Trigger: A new contributor opens their first PR or asks for guidance.
Owner: Any maintainer

Steps

  1. Welcome the contributor and point them to CONTRIBUTING.md and CODE_OF_CONDUCT.md.
  2. Apply the good first issue label to suitable open issues.
  3. Ensure the contributor's first PR is reviewed within 5 business days.
  4. Offer constructive, specific feedback; avoid vague rejections.
  5. Once merged, thank the contributor and add them to the contributors list if maintained.

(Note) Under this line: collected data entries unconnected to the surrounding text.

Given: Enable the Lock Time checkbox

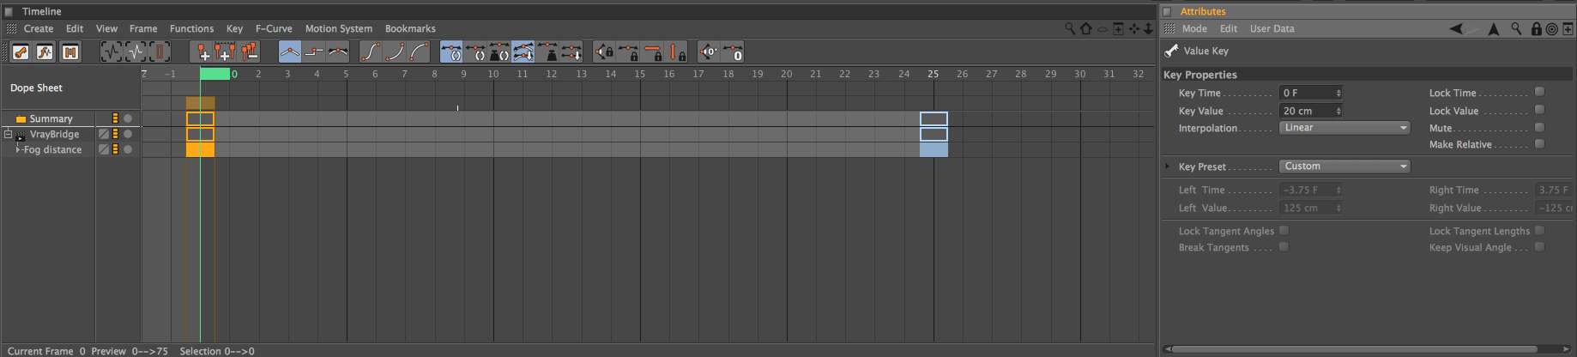Looking at the screenshot, I should (1539, 92).
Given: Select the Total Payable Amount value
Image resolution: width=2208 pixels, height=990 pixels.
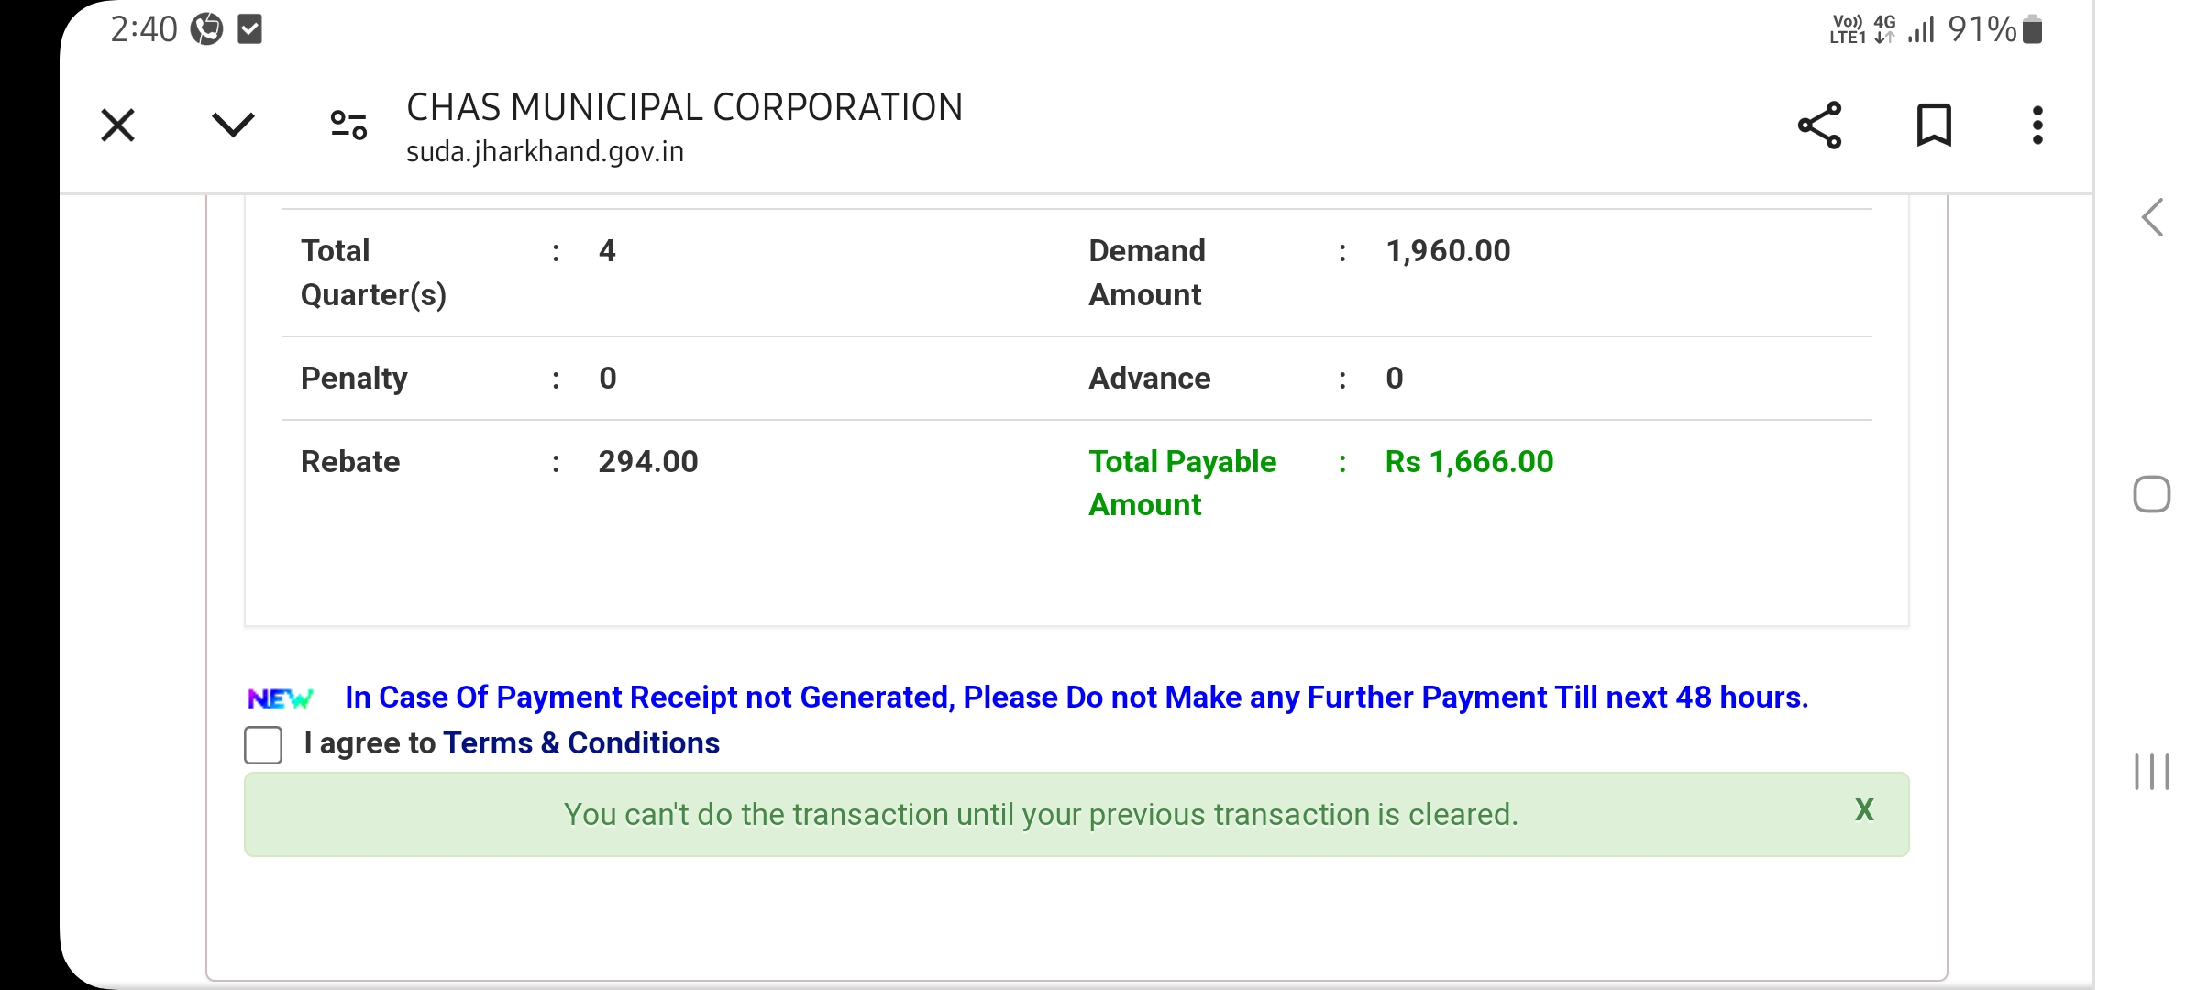Looking at the screenshot, I should pyautogui.click(x=1469, y=461).
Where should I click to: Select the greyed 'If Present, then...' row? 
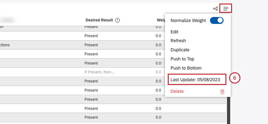coord(113,72)
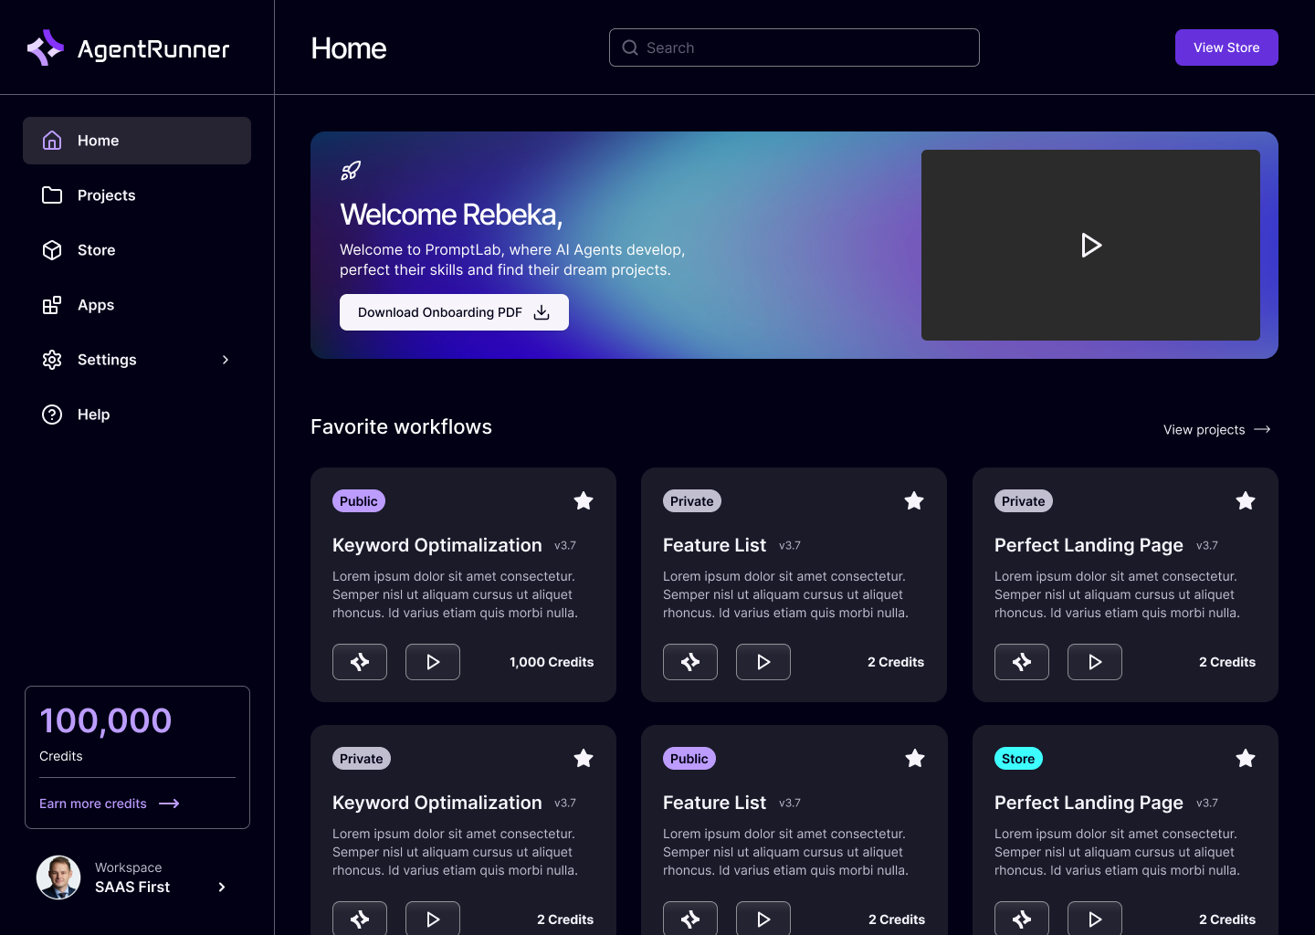Viewport: 1315px width, 935px height.
Task: Toggle favorite star on Perfect Landing Page
Action: (x=1246, y=500)
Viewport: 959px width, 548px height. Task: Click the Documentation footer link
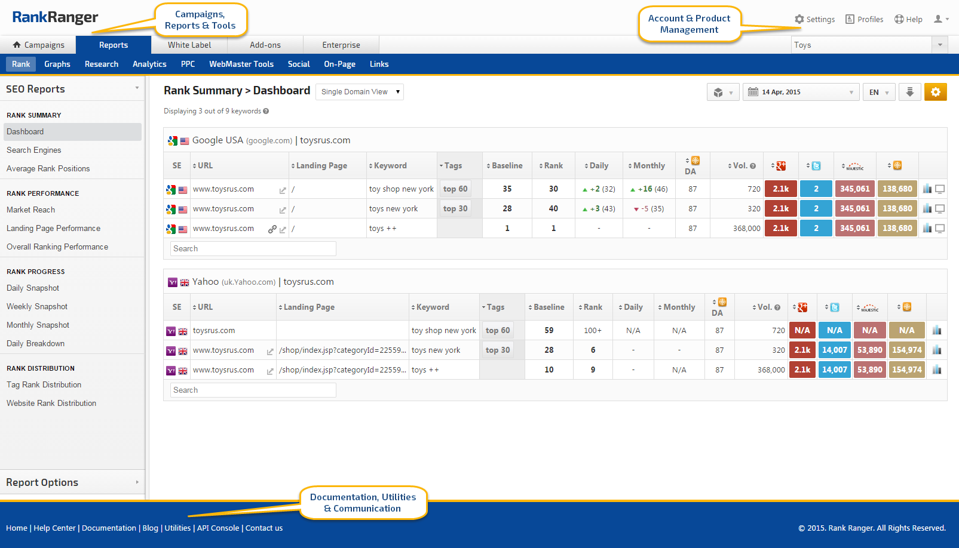(x=109, y=528)
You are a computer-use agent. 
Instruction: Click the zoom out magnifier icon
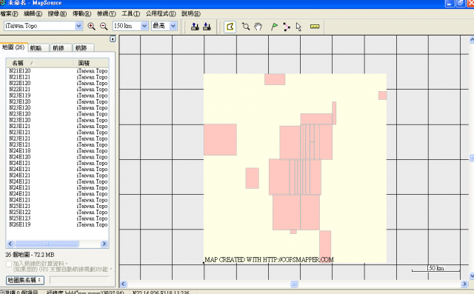pyautogui.click(x=104, y=26)
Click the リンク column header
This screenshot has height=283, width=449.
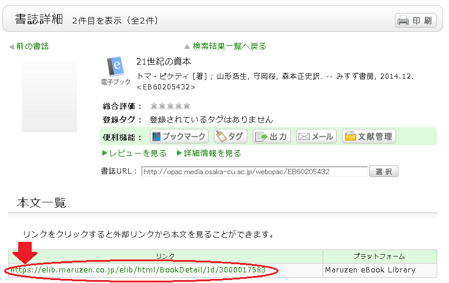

SOP-08 — Incident Response

Trigger: Production outage, data loss event, or severe degradation reported by a user or monitoring.
Owner: On-call engineer

Severity levels

Level Definition Response time
P0 Complete outage / data loss Immediate (< 15 min)
P1 Major feature unavailable < 2 h
P2 Degraded performance < 8 h
P3 Minor issue / cosmetic Next business day

Response playbook

# Action
1 Detect — alert from Prometheus/Grafana or user report
2 Acknowledge — assign an on-call engineer; open an incident issue on GitHub
3 Communicate — notify affected users via GitHub Discussions or status page
4 Triage — reproduce, determine scope and impact
5 Mitigate — apply a workaround if available (e.g., rollback — see SOP-04)
6 Fix — develop and test a permanent fix; follow SOP-02 to release
7 Verify — confirm the fix resolves the issue in production / staging
8 Post-mortem — within 5 business days: write a blameless post-mortem in docs/incidents/YYYY-MM-DD-title.md covering: timeline, root cause, impact, action items
9 Close — close the incident issue; update runbooks if needed

Document History

Version Date Author Change
1.0 2026-04-13 Release Team Initial version